I’ve been on the front lines of this battle. My investigative reporting has exposed critical race theory in American education, with disturbing firsthand reports about public schools forcing eight-year-olds to deconstruct their racial identities, telling white teachers that they must undergo “antiracist therapy,” and encouraging white parents to become “white traitors” and advocate for “white abolition.” These stories have reached millions of readers and helped spark a grassroots movement against critical race theory among parents in school districts across the country.
They have also made me a target for the Left. In recent months, outlets including the New York Times, New Republic, MSNBC, CNN, and The Atlantic have attacked me on television and in print. No doubt the Washington Post believed that its 3,000-word exposé would undermine my reporting and cast me as a right-wing villain. The Post dispatched two reporters, Laura Meckler and Josh Dawsey, and spent three weeks preparing a hit piece that accused me of various intellectual crimes.
There was just one problem: the Post piece rested on a bed of untruths. Meckler and Dawsey fabricated the timeline of events surrounding my involvement with President Trump’s executive order on critical race theory; botched a direct quotation from me about my work; erroneously claimed that a diversity lesson at a Cupertino, California elementary school never happened; and insisted that my reporting about the Treasury Department’s diversity programs was false.
I went through Meckler and Dawsey’s piece line-by-line, publishing a point-by-point rebuttal on social media and sending it to the Post’s editors. Within 48 hours, the entire story collapsed. The paper admitted to fabricating the timeline of events, retracted or added six full paragraphs to the story, reversed its assertion that the Cupertino diversity lesson never happened, and made the absurd argument that the Treasury Department, which had told employees that “virtually all White people . . . contribute to racism,” did not mean that “all white people are racist.”
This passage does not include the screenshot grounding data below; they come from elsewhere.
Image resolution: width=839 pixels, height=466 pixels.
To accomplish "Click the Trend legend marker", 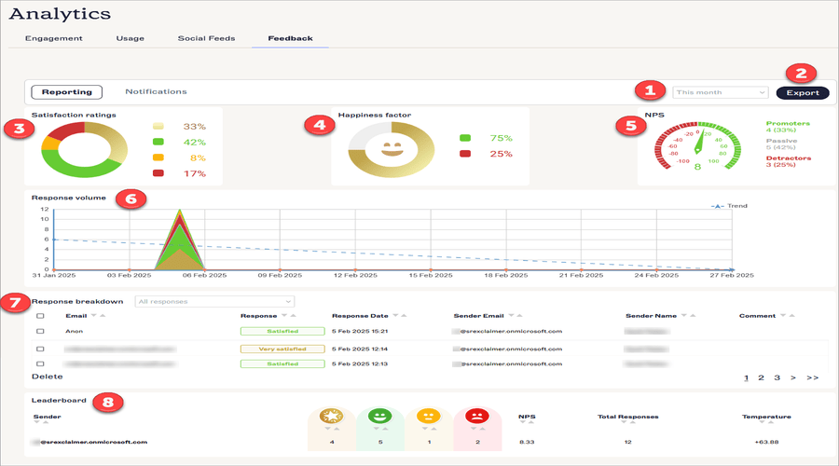I will tap(716, 206).
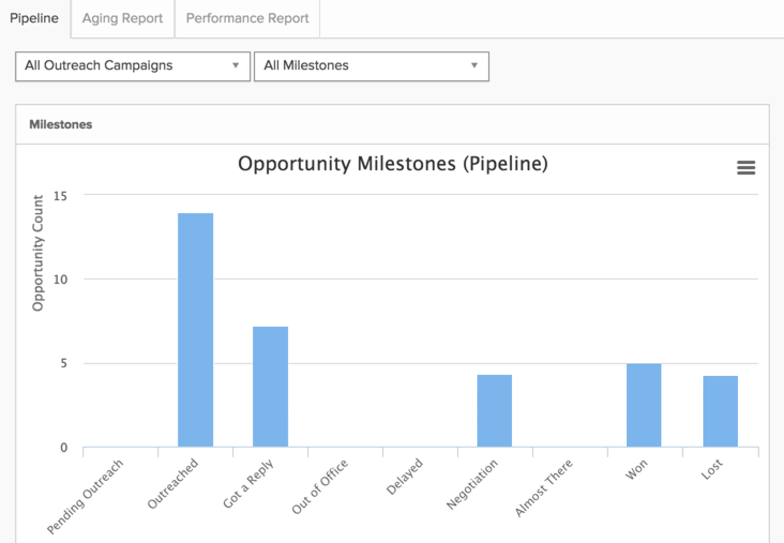
Task: Switch to the Performance Report tab
Action: 247,19
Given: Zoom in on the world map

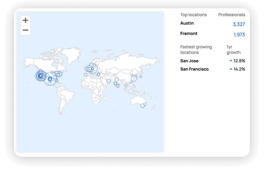Looking at the screenshot, I should click(x=25, y=20).
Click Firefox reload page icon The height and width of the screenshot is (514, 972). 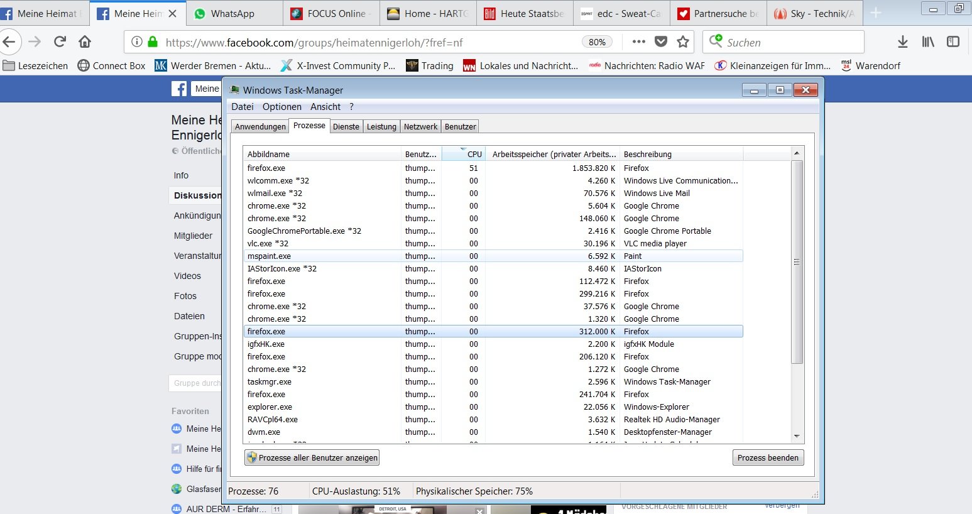[60, 42]
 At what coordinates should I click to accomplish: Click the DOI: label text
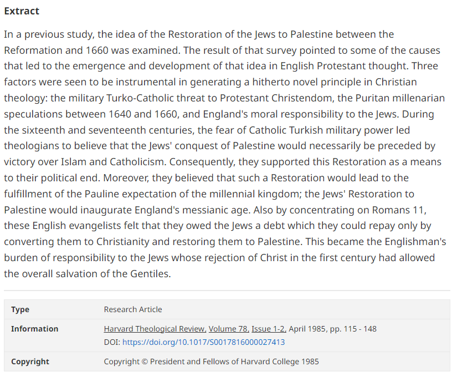click(x=112, y=342)
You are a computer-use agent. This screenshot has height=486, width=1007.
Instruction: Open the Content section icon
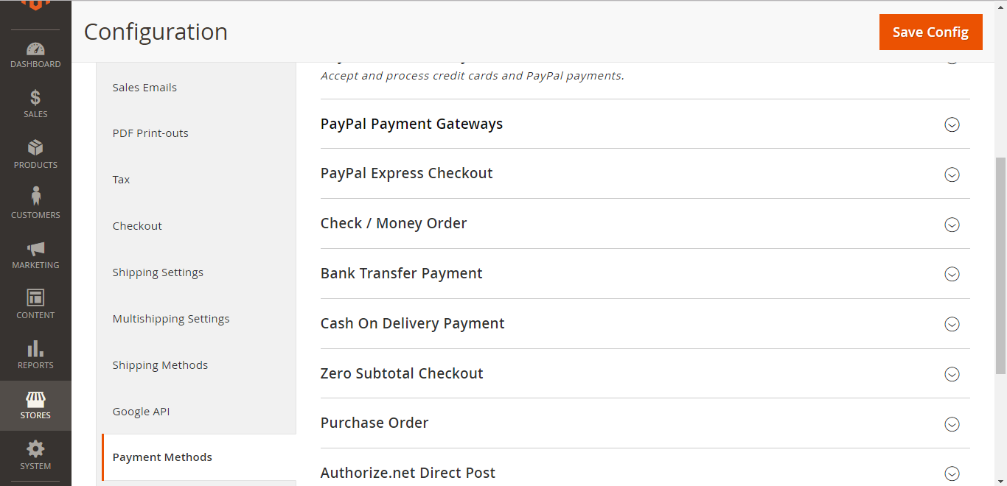tap(35, 297)
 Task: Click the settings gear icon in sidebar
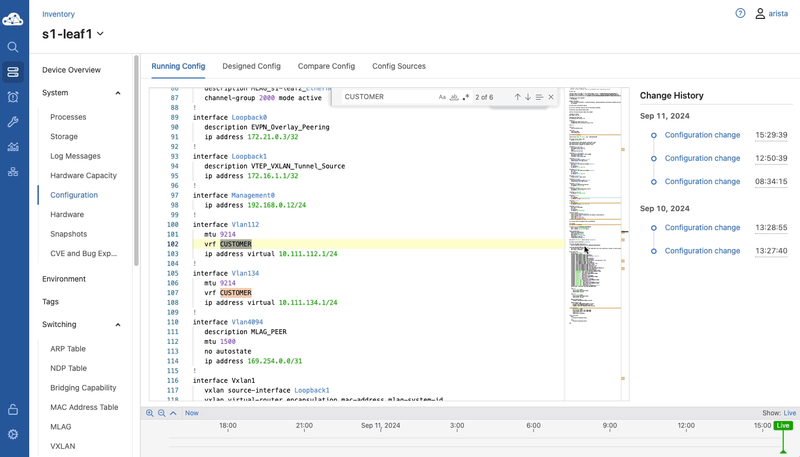pyautogui.click(x=13, y=434)
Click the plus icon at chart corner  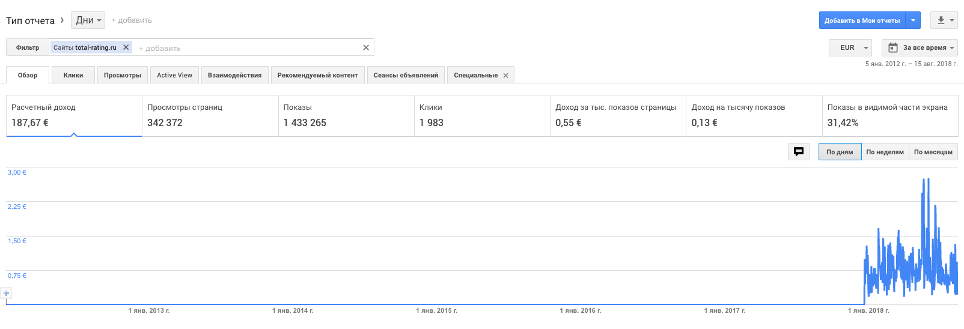tap(7, 294)
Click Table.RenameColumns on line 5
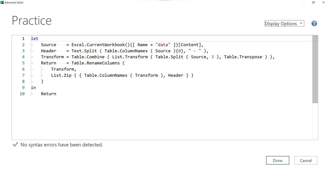Image resolution: width=329 pixels, height=176 pixels. (x=95, y=63)
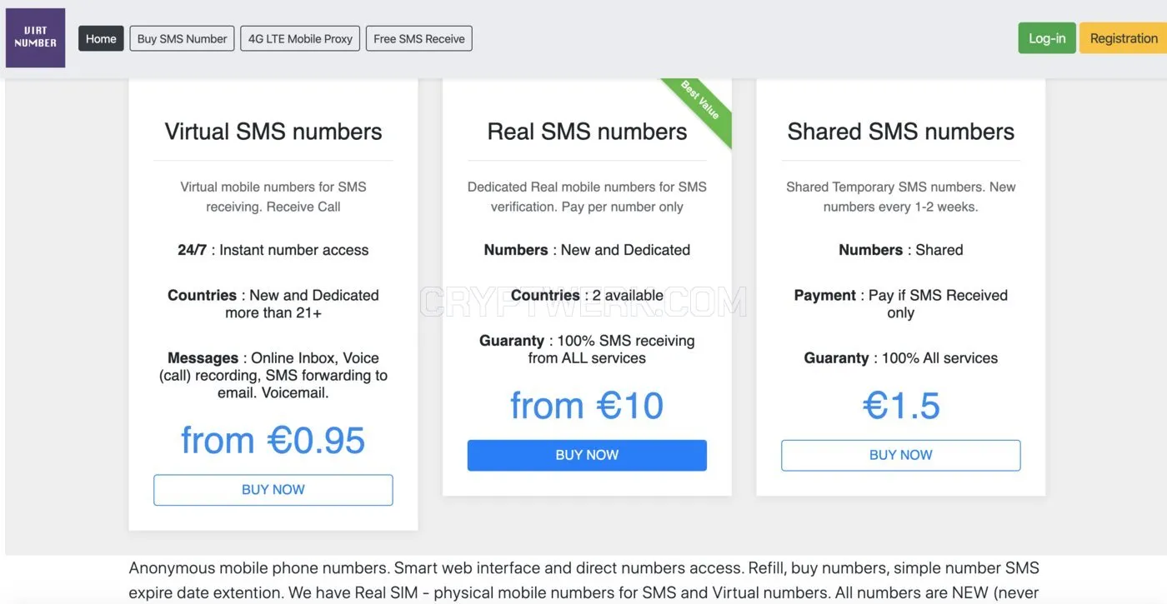
Task: Click the from €0.95 price
Action: (x=273, y=440)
This was a deep embarrassment for the Washington Post, which then attempted to hide behind vague “clarifications” and dispatched a vice president of communications to do damage control. But the paper’s actions were indefensible: it sent out deeply partisan reporters with no regard for the facts to do a hatchet job on a fellow journalist.
Here’s the problem: I have a strong social media platform and can defend myself. Within 24 hours of the paper’s retractions, my statement on social media had set the record straight. But what about the ordinary Americans speaking up in school board meetings and city halls against what they see as a dangerous and divisive ideology? Every day they are smeared, slandered, and degraded by hyper-partisan outlets like the Washington Post.
As the Post has made clear with its reporting on critical race theory and other national stories, the legacy media corporations are heavily invested in false narratives. The solution, at least in part, is for Americans to maintain a healthy skepticism of the press and to continue to expose their fabrications and distortions on social media.